Nonetheless, in this case the Commonwealth has gone beyond simple procedural guidelines. It has used language of an unmistakably mandatory character, requiring that certain procedures “shall,” “will,” or “must” be employed ... and that administrative segregation will not occur absent specified substantive predicates — viz., “the need for control,” or “the threat of a serious disturbance.”... [W]e are persuaded that the repeated use of explicitly mandatory language in connection with requiring specific substantive predicates demands a conclusion that the State has created a protected liberty interest.
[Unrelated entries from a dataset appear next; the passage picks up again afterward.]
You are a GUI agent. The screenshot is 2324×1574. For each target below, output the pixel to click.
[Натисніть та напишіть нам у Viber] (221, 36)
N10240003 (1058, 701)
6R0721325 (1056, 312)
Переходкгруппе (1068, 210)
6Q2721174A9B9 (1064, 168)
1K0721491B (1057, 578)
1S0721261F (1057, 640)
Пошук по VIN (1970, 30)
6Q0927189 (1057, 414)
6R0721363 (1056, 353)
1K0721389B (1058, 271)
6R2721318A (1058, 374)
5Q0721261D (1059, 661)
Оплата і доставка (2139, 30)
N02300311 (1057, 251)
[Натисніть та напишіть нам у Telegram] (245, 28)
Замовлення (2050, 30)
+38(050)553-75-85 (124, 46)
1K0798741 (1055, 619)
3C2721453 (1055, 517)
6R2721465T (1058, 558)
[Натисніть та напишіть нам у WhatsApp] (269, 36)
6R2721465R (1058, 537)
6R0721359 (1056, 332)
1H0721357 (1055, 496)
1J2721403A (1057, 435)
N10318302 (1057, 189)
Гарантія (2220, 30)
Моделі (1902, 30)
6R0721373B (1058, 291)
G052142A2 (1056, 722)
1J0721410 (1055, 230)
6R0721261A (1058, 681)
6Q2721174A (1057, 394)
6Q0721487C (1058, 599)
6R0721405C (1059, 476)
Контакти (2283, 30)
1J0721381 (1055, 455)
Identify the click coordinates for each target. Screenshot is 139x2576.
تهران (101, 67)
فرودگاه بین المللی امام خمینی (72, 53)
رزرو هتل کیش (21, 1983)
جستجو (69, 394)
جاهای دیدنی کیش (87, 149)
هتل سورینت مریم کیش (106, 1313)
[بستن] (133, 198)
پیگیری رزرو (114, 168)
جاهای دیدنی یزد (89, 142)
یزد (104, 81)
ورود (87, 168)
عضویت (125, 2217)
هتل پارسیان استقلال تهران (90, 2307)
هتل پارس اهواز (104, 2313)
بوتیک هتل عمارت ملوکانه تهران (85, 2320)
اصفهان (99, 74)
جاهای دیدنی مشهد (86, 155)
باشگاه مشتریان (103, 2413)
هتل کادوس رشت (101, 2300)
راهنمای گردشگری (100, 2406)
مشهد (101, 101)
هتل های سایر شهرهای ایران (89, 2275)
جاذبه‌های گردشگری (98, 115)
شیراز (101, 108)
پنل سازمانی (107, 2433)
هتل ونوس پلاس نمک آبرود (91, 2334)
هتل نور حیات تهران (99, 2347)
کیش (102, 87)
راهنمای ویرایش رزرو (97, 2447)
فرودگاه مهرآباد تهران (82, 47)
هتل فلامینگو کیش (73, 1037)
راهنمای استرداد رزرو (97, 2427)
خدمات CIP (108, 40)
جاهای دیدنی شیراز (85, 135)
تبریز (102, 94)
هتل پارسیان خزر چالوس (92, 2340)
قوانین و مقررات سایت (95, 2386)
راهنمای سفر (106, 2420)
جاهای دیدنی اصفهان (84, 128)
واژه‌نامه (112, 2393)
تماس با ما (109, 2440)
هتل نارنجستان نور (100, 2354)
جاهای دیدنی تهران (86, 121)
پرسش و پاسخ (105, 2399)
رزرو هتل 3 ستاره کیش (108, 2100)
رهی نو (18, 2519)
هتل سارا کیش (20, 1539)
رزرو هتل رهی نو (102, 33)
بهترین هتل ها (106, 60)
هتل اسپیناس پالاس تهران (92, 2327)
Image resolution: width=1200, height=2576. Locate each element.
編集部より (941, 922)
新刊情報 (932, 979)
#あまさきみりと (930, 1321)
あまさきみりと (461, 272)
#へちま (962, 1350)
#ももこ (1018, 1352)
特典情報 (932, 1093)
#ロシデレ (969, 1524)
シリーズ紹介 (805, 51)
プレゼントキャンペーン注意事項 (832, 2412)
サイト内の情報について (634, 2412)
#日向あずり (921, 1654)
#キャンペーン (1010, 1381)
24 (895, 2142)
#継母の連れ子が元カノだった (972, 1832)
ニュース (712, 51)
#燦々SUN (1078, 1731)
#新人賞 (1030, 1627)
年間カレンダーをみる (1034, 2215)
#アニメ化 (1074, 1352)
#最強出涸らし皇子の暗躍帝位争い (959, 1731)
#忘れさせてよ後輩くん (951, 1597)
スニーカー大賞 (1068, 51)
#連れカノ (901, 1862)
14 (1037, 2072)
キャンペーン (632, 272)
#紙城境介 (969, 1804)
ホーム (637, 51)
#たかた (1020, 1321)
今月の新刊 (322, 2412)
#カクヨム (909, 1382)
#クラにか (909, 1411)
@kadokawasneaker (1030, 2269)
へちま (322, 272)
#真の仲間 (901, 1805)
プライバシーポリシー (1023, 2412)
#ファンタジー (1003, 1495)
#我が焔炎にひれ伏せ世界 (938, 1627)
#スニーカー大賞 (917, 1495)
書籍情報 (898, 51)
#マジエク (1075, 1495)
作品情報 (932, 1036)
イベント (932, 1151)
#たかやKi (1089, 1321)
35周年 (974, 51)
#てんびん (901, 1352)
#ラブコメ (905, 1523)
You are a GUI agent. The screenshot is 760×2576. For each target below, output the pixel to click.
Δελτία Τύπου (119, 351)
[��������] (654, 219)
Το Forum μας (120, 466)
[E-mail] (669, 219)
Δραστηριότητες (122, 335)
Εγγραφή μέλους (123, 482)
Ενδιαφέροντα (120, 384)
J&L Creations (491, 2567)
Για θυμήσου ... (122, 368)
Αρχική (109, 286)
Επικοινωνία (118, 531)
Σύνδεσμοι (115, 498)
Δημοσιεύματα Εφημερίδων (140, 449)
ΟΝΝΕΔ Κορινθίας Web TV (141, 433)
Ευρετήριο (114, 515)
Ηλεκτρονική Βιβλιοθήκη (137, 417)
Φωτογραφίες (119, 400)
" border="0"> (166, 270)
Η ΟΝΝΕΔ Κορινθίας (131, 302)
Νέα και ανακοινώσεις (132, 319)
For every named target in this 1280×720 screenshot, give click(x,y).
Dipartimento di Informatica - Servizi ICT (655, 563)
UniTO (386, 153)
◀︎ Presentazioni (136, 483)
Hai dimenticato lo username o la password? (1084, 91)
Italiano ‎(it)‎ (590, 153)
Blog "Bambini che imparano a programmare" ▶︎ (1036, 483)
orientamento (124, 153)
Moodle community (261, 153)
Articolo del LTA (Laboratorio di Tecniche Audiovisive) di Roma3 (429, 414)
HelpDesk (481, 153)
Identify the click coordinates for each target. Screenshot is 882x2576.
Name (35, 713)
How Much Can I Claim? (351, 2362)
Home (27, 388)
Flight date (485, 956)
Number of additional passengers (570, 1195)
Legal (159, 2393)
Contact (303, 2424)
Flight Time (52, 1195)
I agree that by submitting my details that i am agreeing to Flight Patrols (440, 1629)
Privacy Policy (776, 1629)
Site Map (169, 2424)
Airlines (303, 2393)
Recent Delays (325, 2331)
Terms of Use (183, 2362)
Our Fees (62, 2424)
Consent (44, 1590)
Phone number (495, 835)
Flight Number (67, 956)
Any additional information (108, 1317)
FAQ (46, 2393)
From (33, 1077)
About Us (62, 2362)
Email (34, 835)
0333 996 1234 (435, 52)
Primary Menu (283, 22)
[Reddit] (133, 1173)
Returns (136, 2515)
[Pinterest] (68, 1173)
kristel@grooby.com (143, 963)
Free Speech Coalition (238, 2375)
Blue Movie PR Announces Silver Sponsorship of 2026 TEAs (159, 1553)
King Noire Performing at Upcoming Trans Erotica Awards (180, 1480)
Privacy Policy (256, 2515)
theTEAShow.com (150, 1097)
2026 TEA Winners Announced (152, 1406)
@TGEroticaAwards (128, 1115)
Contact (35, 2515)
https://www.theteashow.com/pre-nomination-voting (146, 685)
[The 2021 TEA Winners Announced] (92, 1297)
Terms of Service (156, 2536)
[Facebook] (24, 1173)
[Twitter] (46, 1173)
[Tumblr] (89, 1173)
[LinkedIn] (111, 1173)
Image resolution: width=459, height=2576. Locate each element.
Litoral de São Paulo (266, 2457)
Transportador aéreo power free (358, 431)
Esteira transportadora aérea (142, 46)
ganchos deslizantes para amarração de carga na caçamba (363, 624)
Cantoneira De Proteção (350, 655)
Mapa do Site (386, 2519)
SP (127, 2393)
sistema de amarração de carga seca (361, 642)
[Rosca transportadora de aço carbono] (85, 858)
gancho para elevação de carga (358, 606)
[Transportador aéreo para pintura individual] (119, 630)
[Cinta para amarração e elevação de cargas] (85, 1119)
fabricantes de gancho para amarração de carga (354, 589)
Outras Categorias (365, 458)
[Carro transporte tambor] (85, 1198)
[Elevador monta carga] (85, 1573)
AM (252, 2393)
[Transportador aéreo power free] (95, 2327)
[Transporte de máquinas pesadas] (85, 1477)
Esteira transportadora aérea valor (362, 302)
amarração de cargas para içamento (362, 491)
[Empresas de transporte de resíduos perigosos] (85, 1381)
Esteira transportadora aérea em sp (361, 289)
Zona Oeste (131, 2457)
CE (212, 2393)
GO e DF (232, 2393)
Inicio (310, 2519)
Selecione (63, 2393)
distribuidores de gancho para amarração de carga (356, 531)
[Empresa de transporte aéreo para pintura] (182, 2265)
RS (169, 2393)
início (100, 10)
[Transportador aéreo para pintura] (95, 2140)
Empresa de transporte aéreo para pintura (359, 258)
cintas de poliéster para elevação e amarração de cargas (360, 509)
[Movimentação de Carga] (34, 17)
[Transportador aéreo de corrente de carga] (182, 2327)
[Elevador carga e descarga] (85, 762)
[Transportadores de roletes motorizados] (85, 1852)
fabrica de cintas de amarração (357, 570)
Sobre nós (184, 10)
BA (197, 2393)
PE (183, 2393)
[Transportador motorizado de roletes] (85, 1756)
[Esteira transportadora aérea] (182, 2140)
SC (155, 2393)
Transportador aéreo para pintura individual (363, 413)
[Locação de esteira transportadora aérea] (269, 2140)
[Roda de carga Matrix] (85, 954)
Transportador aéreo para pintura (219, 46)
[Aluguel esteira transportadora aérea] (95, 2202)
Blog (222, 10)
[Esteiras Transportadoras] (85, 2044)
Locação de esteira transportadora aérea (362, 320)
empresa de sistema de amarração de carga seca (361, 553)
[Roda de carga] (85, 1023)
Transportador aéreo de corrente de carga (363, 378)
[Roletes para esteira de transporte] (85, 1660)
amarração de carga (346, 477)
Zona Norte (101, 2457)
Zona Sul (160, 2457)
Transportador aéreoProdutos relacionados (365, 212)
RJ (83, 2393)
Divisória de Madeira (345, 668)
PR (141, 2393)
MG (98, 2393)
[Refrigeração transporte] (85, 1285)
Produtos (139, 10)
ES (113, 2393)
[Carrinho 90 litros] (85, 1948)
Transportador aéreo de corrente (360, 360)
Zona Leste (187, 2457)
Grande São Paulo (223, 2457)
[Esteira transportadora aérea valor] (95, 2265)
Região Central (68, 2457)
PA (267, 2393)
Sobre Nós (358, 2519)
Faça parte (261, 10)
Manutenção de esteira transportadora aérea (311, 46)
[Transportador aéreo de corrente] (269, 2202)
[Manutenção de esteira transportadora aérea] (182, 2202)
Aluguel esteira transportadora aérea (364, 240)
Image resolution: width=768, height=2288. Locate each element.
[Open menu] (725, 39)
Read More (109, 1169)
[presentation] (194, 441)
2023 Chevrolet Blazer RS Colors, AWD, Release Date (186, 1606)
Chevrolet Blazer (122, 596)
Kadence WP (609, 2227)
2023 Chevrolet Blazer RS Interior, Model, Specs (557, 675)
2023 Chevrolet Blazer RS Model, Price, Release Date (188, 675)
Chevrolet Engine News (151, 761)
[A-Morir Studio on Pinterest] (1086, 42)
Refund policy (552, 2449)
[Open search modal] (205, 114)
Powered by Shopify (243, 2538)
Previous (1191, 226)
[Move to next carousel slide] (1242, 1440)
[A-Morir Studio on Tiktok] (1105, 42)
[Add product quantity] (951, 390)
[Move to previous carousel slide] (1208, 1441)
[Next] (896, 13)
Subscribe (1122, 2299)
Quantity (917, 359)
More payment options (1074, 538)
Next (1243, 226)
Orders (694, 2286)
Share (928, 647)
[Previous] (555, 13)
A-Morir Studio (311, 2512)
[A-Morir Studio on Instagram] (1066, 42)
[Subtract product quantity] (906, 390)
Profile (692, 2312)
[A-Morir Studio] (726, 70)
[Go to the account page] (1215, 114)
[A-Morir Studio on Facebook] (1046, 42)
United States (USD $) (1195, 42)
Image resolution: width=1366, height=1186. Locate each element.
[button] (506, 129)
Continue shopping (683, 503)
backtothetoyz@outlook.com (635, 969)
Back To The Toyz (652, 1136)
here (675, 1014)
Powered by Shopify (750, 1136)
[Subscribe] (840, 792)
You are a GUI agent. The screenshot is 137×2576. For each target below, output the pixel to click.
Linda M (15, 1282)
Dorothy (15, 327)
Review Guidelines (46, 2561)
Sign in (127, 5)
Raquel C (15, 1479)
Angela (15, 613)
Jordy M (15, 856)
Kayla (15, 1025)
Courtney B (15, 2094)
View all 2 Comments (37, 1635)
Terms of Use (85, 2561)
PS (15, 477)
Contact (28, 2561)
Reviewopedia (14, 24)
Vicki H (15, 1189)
Hewitt, 459 U.S. at 471-72[, 103 S.Ct. at 871],

In the present case, Pardo was twice confined to a segregation holding unit pending investigation pursuant to Ad.Reg. 804(II)(J). Ad.Reg. 804(II)(J) provides in relevant part that:

1. It is recognized that incidents occur which, in the interest of institutional security and safety, require that a resident be removed from the general *697 population and placed in a holding unit pending the completion of an investigation. As the holding unit functions in the same manner as a segregation unit (except that single celling is not required in the holding unit), a resident must be provided with the same procedural safeguards and services as are required by this regulation relative to placements, conditions and services in a segregation unit.